> Activity
Go to the line below containing "Screen dimensions: 1316x914" and print exactly from there through the line containing "Given: Focus the Describe a change text field", both included. Print nothing else.

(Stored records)
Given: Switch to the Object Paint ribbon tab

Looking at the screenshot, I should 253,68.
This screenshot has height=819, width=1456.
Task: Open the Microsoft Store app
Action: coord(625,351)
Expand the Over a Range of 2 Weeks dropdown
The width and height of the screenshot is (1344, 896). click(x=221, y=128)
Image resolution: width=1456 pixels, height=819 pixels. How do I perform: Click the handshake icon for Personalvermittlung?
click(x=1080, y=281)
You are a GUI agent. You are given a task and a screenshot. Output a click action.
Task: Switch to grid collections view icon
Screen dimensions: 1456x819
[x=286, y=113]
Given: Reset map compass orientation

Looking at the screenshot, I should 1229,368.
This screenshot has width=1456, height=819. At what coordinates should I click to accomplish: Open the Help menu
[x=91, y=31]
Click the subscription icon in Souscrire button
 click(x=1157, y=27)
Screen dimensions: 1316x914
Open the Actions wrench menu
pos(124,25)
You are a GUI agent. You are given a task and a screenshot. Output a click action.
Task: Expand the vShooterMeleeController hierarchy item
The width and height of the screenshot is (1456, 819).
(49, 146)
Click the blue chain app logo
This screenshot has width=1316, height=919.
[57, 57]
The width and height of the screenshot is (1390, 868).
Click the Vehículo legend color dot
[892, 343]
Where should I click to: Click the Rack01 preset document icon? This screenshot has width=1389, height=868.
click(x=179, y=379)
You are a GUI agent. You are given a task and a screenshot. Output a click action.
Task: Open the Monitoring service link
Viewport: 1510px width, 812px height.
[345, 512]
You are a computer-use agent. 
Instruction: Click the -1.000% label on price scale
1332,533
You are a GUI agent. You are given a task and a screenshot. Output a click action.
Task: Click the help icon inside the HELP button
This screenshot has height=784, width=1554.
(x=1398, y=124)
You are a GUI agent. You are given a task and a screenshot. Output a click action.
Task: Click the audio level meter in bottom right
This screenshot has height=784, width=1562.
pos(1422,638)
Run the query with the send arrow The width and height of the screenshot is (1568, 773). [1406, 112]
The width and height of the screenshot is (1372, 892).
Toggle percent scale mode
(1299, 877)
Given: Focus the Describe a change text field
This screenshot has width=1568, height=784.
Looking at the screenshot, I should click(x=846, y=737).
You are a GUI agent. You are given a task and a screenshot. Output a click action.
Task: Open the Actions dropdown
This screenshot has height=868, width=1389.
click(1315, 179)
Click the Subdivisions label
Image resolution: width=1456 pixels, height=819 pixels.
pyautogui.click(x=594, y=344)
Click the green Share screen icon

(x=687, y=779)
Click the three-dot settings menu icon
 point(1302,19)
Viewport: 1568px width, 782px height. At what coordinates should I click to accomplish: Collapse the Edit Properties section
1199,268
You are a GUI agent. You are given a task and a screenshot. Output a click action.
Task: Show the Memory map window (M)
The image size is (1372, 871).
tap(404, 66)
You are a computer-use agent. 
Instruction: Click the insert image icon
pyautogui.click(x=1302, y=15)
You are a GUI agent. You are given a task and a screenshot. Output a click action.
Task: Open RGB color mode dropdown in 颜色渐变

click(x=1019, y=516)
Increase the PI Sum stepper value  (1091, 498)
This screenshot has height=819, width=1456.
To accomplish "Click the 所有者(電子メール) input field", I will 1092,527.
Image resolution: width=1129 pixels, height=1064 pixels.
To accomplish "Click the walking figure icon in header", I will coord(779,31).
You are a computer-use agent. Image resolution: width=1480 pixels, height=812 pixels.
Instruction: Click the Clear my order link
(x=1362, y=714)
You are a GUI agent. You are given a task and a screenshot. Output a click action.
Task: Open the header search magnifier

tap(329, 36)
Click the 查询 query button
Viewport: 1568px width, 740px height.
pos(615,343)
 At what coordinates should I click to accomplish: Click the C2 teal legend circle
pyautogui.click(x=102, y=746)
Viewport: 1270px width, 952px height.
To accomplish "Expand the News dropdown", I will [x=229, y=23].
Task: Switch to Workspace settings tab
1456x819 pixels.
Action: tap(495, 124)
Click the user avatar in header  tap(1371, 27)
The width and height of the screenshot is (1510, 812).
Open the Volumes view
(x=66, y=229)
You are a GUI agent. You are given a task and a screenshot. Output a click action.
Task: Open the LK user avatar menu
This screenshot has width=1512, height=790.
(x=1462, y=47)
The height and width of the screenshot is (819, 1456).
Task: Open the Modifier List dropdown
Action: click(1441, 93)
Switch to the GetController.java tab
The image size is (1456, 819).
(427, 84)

> Solution for this exercise
Screen dimensions: 1316x914
Open the Actions wrench menu
pos(124,25)
You are a GUI agent. You are given a task and a screenshot. Output a click action.
Task: Expand the vShooterMeleeController hierarchy item
The width and height of the screenshot is (1456, 819).
(49, 146)
Click the blue chain app logo
This screenshot has width=1316, height=919.
[57, 57]
The width and height of the screenshot is (1390, 868).
Click the Vehículo legend color dot
[892, 343]
Where should I click to: Click the Rack01 preset document icon? This screenshot has width=1389, height=868.
click(x=179, y=379)
You are a GUI agent. You are given a task and a screenshot. Output a click action.
Task: Open the Monitoring service link
Viewport: 1510px width, 812px height.
[345, 512]
You are a computer-use agent. 
Instruction: Click the -1.000% label on price scale
1332,533
You are a GUI agent. You are given a task and a screenshot. Output a click action.
Task: Click the help icon inside the HELP button
This screenshot has height=784, width=1554.
(x=1398, y=124)
You are a GUI agent. You are given a task and a screenshot. Output a click action.
Task: Click the audio level meter in bottom right
This screenshot has height=784, width=1562.
pos(1422,638)
Run the query with the send arrow The width and height of the screenshot is (1568, 773). [1406, 112]
The width and height of the screenshot is (1372, 892).
Toggle percent scale mode
(1299, 877)
Given: Focus the Describe a change text field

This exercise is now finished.